(Stored items)
*** Block opens ***

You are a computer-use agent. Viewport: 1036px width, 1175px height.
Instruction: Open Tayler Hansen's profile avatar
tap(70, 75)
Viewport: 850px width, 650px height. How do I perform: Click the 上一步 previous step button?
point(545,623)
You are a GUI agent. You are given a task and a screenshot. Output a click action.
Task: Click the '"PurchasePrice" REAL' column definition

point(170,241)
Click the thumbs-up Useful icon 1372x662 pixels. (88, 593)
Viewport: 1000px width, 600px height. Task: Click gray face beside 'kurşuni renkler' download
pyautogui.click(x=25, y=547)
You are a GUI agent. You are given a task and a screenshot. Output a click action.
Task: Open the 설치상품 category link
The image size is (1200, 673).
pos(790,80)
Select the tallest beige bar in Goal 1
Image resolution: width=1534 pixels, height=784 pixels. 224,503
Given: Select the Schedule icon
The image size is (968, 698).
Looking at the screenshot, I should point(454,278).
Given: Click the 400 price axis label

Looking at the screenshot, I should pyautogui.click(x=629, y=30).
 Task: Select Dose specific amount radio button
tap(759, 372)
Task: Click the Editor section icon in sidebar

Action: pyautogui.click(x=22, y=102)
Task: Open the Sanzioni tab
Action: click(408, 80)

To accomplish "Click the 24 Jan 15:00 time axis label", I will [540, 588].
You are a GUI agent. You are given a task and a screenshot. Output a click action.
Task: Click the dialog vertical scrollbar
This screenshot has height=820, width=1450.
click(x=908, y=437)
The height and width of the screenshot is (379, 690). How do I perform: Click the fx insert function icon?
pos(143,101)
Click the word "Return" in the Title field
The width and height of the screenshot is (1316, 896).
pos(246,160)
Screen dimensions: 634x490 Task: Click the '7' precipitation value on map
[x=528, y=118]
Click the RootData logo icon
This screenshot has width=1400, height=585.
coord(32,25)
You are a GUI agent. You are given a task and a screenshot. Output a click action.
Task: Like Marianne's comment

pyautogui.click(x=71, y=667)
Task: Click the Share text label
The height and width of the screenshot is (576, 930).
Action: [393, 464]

*** Block closes ***

BRIEF: The line containing "The image size is (968, 698)." and every line after it, through the last one above, should be written out word for word.

OUTPUT FOR THIS EXERCISE:
The image size is (968, 698).
Looking at the screenshot, I should point(454,278).
Given: Click the 400 price axis label

Looking at the screenshot, I should pyautogui.click(x=629, y=30).
 Task: Select Dose specific amount radio button
tap(759, 372)
Task: Click the Editor section icon in sidebar

Action: pyautogui.click(x=22, y=102)
Task: Open the Sanzioni tab
Action: click(408, 80)

To accomplish "Click the 24 Jan 15:00 time axis label", I will [540, 588].
You are a GUI agent. You are given a task and a screenshot. Output a click action.
Task: Click the dialog vertical scrollbar
This screenshot has height=820, width=1450.
click(x=908, y=437)
The height and width of the screenshot is (379, 690). How do I perform: Click the fx insert function icon?
pos(143,101)
Click the word "Return" in the Title field
The width and height of the screenshot is (1316, 896).
pos(246,160)
Screen dimensions: 634x490 Task: Click the '7' precipitation value on map
[x=528, y=118]
Click the RootData logo icon
This screenshot has width=1400, height=585.
coord(32,25)
You are a GUI agent. You are given a task and a screenshot. Output a click action.
Task: Like Marianne's comment

pyautogui.click(x=71, y=667)
Task: Click the Share text label
The height and width of the screenshot is (576, 930).
Action: [393, 464]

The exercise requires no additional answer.